The paper is titled:
Restoring functional neurofibromin by protein transduction

Link:
https://www.nature.com/articles/s41598-018-24310-5

Quotes:

“Protein transduction into cultured fibroblasts was performed employing cell penetrating peptides along with photochemical internalization. This combination of transduction strategies ensures the intracellular uptake and the translocation to the cytoplasm of neurofibromin”

“Cotreating cells with a photosensitizer and light induced disruption of endosomes and lysosomes called photochemical internalization (PCI) leads to a cytosolic distribution of the internalized proteins in vitro.”
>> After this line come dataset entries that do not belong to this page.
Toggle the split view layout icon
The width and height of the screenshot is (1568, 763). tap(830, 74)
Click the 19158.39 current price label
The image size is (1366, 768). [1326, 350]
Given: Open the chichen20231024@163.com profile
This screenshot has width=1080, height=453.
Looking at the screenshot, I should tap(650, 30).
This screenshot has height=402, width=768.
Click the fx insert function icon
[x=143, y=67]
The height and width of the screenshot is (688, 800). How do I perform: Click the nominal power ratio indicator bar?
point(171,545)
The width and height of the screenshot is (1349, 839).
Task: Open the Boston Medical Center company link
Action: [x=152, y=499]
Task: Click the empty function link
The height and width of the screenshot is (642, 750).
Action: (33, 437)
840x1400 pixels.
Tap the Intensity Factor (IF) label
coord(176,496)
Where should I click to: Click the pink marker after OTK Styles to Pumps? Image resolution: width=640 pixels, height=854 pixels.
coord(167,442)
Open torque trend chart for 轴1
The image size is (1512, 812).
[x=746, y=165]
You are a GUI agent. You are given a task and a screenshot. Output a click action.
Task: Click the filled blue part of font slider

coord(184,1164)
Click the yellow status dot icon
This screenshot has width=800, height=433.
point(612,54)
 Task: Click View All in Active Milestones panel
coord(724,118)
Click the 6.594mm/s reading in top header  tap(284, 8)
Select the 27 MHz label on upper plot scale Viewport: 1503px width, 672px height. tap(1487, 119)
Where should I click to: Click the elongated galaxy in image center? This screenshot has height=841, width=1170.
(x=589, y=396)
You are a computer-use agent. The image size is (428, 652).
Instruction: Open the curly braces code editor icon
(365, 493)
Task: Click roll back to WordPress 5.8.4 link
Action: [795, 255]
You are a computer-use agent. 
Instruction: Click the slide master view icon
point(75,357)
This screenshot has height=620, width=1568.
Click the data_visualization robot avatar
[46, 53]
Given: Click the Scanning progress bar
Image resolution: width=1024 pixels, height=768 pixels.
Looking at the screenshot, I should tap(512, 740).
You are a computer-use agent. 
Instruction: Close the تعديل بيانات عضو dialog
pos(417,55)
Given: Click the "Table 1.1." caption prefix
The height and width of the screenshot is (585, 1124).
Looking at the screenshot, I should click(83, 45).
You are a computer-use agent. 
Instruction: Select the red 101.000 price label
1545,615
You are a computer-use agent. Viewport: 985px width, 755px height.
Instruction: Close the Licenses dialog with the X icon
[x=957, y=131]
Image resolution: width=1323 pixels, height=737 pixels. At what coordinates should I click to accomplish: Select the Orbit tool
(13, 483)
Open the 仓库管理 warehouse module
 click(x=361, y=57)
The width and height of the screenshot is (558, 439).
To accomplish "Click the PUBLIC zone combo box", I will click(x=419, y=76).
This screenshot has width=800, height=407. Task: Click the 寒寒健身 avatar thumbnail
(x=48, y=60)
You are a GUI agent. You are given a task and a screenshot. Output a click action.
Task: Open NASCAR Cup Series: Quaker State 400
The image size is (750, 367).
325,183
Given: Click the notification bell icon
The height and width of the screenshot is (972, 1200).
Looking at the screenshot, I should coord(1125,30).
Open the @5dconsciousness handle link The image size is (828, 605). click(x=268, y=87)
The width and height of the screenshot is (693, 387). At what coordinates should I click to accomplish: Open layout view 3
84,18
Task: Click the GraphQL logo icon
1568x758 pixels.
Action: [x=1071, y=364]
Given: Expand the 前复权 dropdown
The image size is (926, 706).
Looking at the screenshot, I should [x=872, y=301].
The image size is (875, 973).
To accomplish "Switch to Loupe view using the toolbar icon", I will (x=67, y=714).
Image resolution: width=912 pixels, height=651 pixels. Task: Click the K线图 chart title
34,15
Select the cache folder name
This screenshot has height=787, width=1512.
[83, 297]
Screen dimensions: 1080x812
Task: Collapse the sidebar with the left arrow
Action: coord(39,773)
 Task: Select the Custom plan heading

“The combined treatment with photochemical internalization (PCI) to release endosomally trapped protein to the cytosol of the cells required 24 hours preincubation time with the photosensitizer TPPS4. Therefore, experiments combining protein transduction, PCI and cellular orientation on nano-micro structured surfaces were designed to last 96 hours as shown in the experimental timescale (Fig. 1a). In case of a siRNA NF1 knockdown, additional 48 hours were prepended.”

“An uptake of huge proteins as neurofibromin (~320 kDa) remains a challenging task. We showed that the problems can be overcome in vitro by using endo-lysosome disrupting techniques as specialized transduction reagents along with light triggered photochemical internalisation (PCI).”


“We used TPPS4 as photosensitizer (PS). This PS is activated by an exposure to visible blue light that penetrates tissue only over a distance of few millimeters with a strong decrease of the intensity. To perform a suitable PCI treatment, a uniform exposure in all cells should be achieved for that the effect of an endolysosomal release is directly linked to the light intensity. Here, the use of different PS with other activation wavelengths might extenuate this problem. Further modifications of the recombinant neurofibromin e.g. the fusion of one or more HIV TAT transduction domains might enhance the cellular and cytoplasmic uptake as well. This could obliterate the need of an external treatment and therefore pave the way for in vivo testing for the replacement of lacking very large proteins in monogenic diseases as such as NF1.”